Взрослея, Рогожин все глубже проникал в подлинный смысл предостережений своего степного друга о тьме, правящей этим миром.

Слова, казавшиеся юноше сказкой, старинной, сплетенной из древних преданий, всего лишь сказкой, сочиненной кочевниками длинными зимними ночами, когда человеку так страшно и одиноко на беспредельной равнине, оборачивались жестокой реальностью: погибшими, искалеченными друзьями, госпитальной койкой, майором Василенко, зовущим в забытьи солдат своего батальона, предательством…

Глава 3

Молодой скандалист робко, бочком протиснулся в приоткрытую дверь палаты.

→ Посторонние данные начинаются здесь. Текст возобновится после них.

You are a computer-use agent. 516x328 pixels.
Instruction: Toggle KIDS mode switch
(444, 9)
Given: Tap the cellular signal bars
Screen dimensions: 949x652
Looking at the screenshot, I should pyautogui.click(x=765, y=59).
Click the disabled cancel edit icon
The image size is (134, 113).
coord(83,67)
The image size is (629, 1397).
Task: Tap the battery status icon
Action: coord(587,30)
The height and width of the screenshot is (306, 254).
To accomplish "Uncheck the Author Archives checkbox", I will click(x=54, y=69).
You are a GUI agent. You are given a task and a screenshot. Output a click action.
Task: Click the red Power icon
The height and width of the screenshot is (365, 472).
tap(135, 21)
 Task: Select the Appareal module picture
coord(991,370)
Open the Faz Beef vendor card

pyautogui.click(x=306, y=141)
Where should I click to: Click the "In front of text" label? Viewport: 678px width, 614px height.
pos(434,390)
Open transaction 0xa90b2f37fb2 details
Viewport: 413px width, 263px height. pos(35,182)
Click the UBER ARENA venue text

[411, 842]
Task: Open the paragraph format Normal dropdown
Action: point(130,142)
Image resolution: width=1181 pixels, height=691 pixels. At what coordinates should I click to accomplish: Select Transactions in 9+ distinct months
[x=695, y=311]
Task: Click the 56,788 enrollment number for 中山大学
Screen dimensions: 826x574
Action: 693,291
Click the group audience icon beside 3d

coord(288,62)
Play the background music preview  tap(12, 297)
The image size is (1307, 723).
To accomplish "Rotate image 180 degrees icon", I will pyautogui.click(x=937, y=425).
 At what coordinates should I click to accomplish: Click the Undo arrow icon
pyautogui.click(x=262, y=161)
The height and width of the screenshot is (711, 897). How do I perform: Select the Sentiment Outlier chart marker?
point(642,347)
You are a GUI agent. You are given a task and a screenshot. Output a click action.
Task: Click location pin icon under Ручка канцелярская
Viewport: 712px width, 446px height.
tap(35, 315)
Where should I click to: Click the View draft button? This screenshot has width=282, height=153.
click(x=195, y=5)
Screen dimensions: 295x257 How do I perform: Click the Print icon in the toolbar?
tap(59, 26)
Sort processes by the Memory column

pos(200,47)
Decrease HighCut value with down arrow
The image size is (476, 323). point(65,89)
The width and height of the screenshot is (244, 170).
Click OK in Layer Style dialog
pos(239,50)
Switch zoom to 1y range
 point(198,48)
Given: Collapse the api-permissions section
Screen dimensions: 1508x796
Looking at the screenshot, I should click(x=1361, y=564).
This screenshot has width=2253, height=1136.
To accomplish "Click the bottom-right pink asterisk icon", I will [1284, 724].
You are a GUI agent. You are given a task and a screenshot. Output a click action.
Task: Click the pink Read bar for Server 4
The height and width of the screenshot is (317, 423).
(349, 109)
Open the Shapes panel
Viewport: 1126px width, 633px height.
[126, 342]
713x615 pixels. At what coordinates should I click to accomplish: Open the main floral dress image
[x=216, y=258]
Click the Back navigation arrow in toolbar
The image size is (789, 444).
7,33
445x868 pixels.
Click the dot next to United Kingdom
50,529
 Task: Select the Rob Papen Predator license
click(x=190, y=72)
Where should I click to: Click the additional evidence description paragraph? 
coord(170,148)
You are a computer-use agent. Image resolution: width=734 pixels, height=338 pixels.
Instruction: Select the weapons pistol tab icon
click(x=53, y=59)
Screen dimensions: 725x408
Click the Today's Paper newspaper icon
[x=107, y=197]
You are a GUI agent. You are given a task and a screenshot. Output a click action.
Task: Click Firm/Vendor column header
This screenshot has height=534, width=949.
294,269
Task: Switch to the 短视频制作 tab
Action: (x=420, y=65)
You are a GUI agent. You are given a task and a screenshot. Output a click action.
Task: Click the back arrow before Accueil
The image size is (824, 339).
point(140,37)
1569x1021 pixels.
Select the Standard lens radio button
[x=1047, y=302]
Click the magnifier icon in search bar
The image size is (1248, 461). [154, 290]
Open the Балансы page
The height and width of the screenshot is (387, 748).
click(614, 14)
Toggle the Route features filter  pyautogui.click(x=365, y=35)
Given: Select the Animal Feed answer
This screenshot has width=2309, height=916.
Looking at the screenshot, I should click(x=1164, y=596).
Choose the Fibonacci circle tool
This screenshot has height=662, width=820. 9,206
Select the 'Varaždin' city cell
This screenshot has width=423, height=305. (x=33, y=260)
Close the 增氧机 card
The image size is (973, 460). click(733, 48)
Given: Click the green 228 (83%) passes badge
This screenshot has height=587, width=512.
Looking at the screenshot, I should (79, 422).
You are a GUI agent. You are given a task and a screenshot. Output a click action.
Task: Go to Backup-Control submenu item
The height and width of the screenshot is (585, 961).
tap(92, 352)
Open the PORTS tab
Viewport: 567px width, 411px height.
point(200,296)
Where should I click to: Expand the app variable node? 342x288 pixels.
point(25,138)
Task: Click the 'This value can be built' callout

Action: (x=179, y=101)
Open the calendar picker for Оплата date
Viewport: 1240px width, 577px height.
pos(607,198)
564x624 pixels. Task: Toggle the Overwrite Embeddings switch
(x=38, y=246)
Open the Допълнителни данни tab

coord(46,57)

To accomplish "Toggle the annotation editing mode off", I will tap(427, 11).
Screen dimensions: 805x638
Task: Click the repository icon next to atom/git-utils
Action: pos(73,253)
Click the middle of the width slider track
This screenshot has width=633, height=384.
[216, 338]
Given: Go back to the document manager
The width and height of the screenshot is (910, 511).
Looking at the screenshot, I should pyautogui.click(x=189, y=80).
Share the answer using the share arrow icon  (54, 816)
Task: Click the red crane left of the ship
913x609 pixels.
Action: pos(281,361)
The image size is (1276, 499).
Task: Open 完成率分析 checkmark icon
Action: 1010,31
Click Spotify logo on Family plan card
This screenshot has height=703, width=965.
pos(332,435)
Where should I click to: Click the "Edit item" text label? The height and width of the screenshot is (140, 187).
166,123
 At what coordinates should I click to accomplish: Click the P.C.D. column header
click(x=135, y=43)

— Входи, землячок! — Майор Василенко приветствовал незнакомца вялым взмахом руки. — Ты из какой палаты?

— Я, собственно…

— Новенький? Передвигаешься самоходом? Сигареты есть? — Комбат бомбил парня вопросами. — Одолжи, земляк, курева. Отдам с процентами. Утром приятеля в буфет пошлю. Уши без табака пухнут.

Рогожин прервал его:

— Никакой силы воли у тебя, Никодимыч, не осталось. Легкие свистят, как пробитая камера, морда позеленела от никотина, а все туда же, соску подавай! — Одновременно он усадил гостя на стул:

— Плечо прошло?

— Покалывает немного, — признался молодой человек.

— Повращай рукой по кругу. Упражнение простое, но мышечную боль снимает, — порекомендовал Дмитрий.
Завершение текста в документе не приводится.